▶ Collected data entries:
╔══
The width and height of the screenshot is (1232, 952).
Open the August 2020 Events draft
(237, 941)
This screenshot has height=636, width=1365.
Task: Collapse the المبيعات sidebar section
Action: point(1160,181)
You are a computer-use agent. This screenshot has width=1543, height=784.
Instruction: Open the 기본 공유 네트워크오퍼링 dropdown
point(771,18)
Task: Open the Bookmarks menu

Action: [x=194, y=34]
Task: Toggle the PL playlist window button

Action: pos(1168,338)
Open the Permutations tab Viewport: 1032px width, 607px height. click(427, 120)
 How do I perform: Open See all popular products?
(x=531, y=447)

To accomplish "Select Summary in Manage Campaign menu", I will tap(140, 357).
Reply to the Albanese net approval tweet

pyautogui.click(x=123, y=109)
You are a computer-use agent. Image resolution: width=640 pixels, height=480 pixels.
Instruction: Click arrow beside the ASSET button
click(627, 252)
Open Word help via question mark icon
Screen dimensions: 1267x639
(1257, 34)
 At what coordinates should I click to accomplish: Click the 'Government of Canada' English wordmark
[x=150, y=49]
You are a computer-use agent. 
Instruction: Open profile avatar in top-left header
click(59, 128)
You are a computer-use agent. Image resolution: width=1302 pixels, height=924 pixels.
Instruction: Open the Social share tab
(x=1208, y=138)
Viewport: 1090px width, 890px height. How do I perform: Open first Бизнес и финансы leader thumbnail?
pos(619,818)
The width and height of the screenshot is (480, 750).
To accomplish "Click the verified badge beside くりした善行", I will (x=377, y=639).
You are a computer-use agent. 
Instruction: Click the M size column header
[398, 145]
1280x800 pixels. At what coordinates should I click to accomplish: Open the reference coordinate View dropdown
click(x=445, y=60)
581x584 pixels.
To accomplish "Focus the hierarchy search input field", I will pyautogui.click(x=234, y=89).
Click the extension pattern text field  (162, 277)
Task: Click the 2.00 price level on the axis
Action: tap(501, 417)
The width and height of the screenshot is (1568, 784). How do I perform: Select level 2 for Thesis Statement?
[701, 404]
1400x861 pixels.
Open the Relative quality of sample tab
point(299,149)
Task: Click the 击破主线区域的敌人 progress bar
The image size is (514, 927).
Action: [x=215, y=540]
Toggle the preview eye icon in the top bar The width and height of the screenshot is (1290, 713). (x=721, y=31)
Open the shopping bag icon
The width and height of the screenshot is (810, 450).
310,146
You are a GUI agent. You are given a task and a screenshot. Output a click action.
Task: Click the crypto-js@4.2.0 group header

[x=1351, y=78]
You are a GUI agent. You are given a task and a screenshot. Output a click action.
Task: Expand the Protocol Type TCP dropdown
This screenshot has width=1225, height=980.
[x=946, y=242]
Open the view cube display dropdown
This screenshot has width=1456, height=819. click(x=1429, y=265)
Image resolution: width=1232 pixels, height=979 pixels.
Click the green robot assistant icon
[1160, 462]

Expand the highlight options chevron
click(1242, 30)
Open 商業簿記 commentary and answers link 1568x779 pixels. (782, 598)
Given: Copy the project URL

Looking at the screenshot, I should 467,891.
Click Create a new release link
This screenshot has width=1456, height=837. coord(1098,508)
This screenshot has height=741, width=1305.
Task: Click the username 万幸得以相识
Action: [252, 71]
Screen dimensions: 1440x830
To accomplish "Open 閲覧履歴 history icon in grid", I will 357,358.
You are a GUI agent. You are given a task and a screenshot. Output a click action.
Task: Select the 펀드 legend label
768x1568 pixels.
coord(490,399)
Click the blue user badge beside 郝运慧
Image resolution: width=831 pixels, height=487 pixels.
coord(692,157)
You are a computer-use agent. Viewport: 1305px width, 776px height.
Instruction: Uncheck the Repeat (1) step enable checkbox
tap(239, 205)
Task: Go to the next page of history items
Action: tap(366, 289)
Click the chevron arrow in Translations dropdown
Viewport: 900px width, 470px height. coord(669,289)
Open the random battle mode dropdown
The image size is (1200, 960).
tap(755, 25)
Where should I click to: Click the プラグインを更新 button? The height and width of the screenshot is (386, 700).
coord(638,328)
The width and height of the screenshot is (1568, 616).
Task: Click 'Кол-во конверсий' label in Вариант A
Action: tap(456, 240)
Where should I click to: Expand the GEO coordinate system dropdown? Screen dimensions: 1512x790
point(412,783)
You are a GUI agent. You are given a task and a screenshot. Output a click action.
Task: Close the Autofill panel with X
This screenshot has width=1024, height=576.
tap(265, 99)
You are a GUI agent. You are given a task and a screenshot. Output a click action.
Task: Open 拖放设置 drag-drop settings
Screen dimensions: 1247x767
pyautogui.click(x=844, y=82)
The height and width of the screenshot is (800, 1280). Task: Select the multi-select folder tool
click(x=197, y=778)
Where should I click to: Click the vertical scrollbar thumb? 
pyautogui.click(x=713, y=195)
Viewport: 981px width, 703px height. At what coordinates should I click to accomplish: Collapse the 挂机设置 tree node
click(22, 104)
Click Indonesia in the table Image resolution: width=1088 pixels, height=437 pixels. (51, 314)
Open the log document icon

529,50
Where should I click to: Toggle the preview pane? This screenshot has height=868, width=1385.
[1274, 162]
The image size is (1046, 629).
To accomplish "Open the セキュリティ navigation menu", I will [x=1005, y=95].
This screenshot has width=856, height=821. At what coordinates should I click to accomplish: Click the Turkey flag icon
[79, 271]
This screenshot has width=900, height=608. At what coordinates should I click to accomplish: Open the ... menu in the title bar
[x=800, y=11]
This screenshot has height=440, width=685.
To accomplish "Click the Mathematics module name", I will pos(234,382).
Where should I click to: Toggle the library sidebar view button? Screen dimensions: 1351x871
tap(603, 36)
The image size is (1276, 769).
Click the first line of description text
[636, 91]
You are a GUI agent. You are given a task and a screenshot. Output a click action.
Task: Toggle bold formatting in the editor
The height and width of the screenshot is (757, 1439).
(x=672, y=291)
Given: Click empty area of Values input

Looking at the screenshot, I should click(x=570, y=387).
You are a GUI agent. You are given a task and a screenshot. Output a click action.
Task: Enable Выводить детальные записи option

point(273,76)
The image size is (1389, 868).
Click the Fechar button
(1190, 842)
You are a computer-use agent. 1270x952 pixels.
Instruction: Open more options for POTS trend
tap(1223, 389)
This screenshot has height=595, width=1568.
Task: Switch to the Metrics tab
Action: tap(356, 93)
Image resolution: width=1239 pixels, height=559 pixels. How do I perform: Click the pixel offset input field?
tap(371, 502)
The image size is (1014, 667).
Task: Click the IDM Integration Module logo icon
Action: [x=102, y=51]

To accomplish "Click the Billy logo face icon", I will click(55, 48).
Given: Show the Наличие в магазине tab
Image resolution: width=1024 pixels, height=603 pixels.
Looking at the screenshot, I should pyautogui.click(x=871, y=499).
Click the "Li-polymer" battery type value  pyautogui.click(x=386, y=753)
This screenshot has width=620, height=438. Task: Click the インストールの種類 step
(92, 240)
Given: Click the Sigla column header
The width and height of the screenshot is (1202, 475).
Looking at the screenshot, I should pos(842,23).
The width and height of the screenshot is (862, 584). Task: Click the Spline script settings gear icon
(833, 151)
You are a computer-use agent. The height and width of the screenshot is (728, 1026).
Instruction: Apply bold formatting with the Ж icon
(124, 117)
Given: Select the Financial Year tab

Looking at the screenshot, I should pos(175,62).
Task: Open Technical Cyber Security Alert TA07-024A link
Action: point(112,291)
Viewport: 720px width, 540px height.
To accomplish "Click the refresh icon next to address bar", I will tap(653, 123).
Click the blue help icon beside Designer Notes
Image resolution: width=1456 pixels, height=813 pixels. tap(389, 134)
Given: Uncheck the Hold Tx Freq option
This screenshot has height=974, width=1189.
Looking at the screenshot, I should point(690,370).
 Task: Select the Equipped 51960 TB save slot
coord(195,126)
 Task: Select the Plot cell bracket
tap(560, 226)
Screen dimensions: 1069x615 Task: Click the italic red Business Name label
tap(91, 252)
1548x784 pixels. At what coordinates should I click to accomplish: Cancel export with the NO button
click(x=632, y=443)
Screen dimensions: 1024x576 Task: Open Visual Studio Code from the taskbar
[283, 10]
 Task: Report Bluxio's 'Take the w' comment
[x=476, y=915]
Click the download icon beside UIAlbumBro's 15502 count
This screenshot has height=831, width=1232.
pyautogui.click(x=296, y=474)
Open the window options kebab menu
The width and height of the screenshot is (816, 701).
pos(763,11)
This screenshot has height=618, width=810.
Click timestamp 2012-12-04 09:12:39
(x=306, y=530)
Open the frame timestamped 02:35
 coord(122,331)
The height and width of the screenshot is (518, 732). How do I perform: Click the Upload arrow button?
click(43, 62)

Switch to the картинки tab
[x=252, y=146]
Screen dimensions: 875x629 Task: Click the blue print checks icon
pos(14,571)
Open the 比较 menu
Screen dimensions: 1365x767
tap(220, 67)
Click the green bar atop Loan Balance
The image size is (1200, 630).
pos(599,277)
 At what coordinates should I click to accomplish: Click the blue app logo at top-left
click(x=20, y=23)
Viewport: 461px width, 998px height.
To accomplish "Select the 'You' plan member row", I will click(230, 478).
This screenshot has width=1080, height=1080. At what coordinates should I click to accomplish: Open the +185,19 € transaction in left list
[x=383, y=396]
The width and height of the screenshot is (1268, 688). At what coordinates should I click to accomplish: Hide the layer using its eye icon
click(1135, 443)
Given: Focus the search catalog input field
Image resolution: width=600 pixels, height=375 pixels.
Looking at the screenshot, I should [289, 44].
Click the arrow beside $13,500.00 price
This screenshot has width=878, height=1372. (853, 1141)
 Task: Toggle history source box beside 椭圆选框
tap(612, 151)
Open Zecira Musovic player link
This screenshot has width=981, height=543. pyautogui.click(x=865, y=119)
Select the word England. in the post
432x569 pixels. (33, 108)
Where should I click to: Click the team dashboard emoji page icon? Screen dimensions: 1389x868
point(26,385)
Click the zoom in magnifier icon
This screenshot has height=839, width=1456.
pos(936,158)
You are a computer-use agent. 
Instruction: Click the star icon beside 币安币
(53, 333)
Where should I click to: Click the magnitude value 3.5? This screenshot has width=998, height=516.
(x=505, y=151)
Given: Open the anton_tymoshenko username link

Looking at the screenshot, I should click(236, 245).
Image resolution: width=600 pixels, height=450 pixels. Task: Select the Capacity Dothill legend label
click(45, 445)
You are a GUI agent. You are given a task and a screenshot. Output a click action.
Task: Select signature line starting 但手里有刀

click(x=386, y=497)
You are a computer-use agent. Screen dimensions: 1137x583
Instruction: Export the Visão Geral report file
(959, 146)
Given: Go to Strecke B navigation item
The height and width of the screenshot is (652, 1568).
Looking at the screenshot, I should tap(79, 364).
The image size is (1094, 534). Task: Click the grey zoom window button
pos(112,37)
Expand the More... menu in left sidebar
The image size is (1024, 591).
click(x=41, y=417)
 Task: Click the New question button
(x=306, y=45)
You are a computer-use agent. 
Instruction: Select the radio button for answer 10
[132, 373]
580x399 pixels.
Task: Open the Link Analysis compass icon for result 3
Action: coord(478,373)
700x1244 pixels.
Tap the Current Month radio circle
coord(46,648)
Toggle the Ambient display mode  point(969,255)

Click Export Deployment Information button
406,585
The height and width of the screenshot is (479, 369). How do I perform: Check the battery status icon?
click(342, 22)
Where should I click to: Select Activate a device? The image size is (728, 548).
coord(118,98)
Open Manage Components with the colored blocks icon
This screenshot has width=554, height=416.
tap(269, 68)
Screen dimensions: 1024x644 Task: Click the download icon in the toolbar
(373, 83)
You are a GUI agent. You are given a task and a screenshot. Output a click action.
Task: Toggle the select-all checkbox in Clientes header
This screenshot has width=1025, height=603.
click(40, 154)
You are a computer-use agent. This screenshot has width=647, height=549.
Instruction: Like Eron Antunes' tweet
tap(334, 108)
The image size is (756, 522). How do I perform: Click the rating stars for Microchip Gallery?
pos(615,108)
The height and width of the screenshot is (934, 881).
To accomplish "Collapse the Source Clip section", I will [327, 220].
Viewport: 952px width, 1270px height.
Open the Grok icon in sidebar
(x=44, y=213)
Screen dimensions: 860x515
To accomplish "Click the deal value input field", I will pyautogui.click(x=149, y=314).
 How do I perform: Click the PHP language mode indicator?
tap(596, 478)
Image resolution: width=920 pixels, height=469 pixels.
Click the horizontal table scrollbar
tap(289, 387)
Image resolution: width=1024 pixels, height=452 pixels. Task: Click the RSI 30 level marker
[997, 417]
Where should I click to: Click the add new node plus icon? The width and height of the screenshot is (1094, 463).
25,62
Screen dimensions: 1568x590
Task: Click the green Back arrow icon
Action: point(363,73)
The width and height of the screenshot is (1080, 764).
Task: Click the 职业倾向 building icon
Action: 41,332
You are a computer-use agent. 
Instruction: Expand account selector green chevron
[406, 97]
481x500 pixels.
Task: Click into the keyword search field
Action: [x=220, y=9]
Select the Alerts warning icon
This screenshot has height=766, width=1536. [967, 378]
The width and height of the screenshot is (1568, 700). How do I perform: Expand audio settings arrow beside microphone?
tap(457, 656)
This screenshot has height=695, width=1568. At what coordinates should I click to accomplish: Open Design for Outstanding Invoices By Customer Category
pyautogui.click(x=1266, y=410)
╚══
▶ Task goal:
Among the entries, count how many lines hold the string "Focus", then state only that number.

▶ Worked solution:
2